Supplied records below:
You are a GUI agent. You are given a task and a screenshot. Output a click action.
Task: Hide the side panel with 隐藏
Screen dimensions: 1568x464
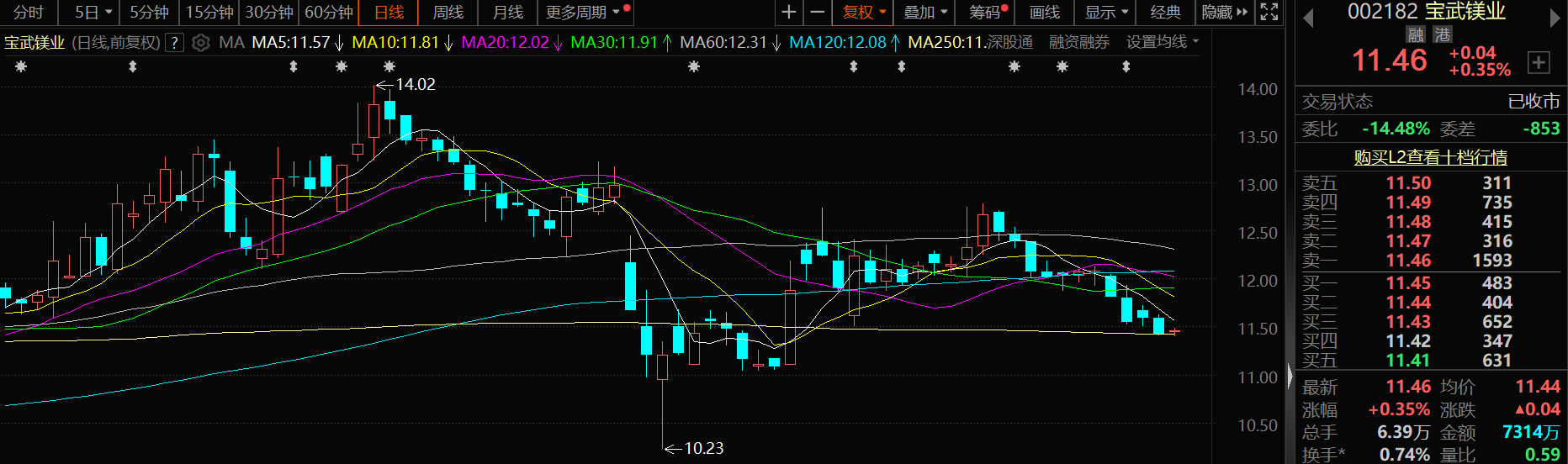tap(1224, 13)
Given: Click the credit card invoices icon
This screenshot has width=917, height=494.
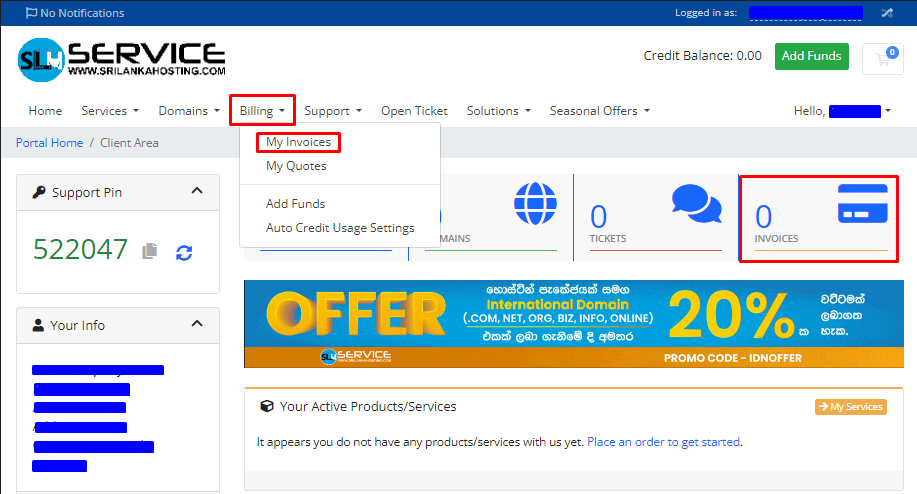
End of Supplied records.
About this task:
Starting with the line that holds "Given: Click the credit card invoices icon", return each line exactly through the final line of the entries above; pictures are not part of the output.

Your solution:
Given: Click the credit card invoices icon
This screenshot has width=917, height=494.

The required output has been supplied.